Individual tax, mining royalties boost Zimra collections Mr Gershem Pasi
Gershem Pasi

Gershem Pasi

Oliver Kazunga Senior Business Reporter
THE Zimbabwe Revenue Authority (Zimra) surpassed the $3,82 billion revenue collection target for 2014 despite the prevailing challenging economy with mining royalties and individual tax contributing the biggest chunk. Zimra Commissioner General Gershem Pasi yesterday reported revenue collection for last year was $3,84 billion, recording a marginal one percent increase from the projected target.

He said individual tax gains grew 20 percent and accounted for 26 percent of total collections with mining royalties and other taxes also exceeding their targets by 10 and 12 percent respectively.

Value Added Tax (VAT) on non-local sales and imports contributed 14 percent each.

“Total collections under the individual tax were $911,8 million against a target of $760 million, resulting in a positive variance of 20 percent.

“The revenue authority’s positive performance can be attributed to improved compliance as a result of intensive audits and follow-ups undertaken,” said Pasi.

He said awarding of performance bonuses to workers by some companies also boosted revenue collection.

Pasi said total collections under the mining royalties amounted to $191,67 million against a target of $175 million, which “translates to a positive variance of 10 percent”.

He said payment of arrears from previous years accounted for 23 percent of total collections.

Other notable revenue sources include withholding tax on tenders, domestic dividends, interest, remittances, fees and tobacco levy.

“The cumulative collections amounted to $211,6 million against a target of $189,7 million. Withholding tax on tenders and domestic dividends recorded positive variances of 199 percent and 21 percent respectively,” he said.

“Tobacco levy contributed $9,8 million, missing its target by eight percent whilst capital gains tax and capital gains withholding tax contributed $28,5 million resulting in a negative variance of 10 percent.”

Pasi noted the positive contribution from payment of dividends to company shareholders as well as improved revenue collections from non-residents’ tax on fees and remittances following investigations and audits done during the year.

Liquidity challenges and limited mortgage finance in the financial sector affected the stock market and resulted in depressed performance of capital gains tax.

The statutory body, however, missed its annual revenue targets on corporate income tax, taxes on goods and services, VAT, VAT on local sales, VAT on imports, customs duty, excise duty and carbon tax.

Gross collections under corporate income tax were $373,9 million while net collections amounted to $372,1 million against a target of $442,6 million resulting in a negative variances of 12 percent and 13 percent respectively.

The low revenue from corporates was attributed to the general poor performance of the economy due to various reasons such as liquidity constraints, obsolete equipment, lack of lines of credit, high cost of production and the reduction in industrial capacity utilisation.

Pasi said gross collections for VAT on local sales for the year amounted to $735,8 million and net cumulative collections were $509,4 million against a target of $774,8 million.

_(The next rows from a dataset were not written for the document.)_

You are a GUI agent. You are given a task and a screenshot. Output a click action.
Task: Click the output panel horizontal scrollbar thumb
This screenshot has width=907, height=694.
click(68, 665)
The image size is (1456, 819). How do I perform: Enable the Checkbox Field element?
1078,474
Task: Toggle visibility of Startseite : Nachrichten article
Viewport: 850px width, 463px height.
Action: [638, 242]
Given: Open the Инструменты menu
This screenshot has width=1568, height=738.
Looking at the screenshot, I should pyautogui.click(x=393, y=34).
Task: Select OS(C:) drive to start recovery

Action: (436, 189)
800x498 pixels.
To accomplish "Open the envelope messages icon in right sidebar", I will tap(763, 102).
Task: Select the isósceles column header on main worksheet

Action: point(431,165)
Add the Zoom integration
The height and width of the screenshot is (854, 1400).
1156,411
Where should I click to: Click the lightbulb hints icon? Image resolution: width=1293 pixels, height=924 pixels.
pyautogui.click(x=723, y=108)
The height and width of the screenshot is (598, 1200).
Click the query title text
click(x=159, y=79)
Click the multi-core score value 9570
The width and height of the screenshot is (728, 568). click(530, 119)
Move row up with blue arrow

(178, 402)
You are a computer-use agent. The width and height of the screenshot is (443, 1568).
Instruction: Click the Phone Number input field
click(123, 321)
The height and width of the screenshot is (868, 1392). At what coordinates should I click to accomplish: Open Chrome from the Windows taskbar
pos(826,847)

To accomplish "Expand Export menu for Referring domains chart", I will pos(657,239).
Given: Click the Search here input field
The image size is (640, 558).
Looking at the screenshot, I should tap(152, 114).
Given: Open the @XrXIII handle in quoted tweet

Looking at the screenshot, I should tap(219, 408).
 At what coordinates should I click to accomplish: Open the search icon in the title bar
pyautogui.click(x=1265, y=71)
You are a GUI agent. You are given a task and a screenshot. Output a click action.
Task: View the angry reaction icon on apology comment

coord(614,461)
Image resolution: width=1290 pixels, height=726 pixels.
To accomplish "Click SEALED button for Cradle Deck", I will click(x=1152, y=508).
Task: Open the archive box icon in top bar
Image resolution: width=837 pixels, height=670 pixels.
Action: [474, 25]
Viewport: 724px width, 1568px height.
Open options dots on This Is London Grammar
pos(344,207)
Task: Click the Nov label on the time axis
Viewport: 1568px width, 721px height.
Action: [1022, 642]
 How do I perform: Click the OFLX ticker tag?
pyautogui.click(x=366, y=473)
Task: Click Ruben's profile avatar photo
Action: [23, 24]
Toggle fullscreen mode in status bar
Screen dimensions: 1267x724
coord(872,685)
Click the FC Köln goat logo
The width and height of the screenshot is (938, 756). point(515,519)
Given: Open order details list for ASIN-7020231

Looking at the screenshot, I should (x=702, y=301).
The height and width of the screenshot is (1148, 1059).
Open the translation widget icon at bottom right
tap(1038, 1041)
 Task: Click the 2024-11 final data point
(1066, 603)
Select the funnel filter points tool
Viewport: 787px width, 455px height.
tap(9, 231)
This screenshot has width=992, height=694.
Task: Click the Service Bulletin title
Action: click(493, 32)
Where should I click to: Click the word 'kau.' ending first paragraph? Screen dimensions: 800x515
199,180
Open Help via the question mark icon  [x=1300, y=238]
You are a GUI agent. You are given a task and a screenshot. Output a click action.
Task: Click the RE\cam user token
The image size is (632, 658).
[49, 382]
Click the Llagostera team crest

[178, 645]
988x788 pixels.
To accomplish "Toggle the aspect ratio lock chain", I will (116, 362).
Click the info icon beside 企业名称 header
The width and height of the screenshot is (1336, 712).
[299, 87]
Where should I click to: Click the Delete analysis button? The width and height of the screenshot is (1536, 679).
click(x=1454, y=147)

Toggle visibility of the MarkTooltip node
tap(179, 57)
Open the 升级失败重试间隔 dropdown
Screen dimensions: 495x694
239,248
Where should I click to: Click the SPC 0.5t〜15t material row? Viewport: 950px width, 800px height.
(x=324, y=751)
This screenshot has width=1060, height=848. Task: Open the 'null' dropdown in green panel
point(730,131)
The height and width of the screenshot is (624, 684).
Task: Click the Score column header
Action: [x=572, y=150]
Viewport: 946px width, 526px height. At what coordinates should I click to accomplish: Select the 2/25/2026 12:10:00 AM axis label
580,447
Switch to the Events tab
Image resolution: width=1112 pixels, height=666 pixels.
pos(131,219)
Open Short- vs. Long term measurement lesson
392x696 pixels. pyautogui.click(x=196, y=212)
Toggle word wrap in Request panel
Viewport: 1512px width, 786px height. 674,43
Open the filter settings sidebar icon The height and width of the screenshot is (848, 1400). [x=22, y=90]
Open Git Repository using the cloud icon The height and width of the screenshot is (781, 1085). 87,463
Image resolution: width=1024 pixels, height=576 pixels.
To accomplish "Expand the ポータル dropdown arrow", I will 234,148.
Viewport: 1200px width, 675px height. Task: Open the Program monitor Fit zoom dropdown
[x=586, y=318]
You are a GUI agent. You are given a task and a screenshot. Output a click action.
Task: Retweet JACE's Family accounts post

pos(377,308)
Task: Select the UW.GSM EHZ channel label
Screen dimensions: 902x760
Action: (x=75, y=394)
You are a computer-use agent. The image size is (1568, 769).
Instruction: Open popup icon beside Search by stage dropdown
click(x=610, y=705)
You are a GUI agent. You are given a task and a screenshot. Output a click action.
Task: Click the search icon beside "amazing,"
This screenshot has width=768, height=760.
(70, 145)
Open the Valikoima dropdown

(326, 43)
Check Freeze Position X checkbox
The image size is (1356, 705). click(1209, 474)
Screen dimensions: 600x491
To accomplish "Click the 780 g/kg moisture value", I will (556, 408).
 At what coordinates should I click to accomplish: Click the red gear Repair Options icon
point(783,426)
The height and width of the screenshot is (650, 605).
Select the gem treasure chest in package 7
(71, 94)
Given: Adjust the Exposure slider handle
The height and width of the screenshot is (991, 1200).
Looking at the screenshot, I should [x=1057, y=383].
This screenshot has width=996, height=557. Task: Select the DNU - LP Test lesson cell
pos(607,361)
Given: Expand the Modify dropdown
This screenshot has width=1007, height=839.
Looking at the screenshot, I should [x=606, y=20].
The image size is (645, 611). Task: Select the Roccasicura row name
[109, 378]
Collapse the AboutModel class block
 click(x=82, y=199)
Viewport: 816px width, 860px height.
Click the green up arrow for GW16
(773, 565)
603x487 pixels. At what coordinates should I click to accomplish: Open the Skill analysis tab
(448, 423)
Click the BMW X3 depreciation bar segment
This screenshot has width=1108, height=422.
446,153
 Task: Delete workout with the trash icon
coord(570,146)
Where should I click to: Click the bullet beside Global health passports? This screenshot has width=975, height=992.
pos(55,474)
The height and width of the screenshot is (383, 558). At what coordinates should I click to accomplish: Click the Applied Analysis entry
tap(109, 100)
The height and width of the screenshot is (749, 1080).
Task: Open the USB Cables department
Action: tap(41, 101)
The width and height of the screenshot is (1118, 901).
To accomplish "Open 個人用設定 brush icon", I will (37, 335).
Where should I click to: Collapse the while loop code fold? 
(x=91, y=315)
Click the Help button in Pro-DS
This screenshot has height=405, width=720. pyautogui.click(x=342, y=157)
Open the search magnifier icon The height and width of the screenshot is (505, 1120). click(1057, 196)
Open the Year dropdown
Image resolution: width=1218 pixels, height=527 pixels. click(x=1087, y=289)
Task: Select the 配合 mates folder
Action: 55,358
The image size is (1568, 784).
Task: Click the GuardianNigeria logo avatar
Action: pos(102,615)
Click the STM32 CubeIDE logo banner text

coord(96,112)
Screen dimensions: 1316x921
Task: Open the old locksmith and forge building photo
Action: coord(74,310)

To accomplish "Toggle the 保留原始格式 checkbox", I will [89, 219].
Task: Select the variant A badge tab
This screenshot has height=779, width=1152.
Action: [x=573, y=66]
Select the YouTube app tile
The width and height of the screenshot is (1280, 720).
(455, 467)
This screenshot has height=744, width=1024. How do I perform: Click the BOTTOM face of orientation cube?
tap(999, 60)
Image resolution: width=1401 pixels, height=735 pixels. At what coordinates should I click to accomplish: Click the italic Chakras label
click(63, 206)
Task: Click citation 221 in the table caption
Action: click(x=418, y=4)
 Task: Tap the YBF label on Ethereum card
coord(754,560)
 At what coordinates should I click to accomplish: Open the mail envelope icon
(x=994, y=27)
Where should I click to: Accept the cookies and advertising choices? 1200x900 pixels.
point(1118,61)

Collections from VAT on imports were $480,9 against a target of $486,2 million resulting in a negative variance of one percent.

A total of $512,2 million was collected under excise duty against a target of $569 million.

“Excise duty on fuel and beer contributed 71 percent and 20 percent respectively. The decreased revenue from this sector can be attributed to the volumes of petroleum products that declined in 2014 compared to 2013.

“Petrol imports declined from 472,9 million litres in 2013 to 455,2 million litres in 2014. Diesel imports declined from 935,5 million litres in 2013 to 910,7 million litres in 2014.”

Carbon tax contributed $34,9 million against a target of $40 million translating to a 13 percent negative variance,” said Pasi.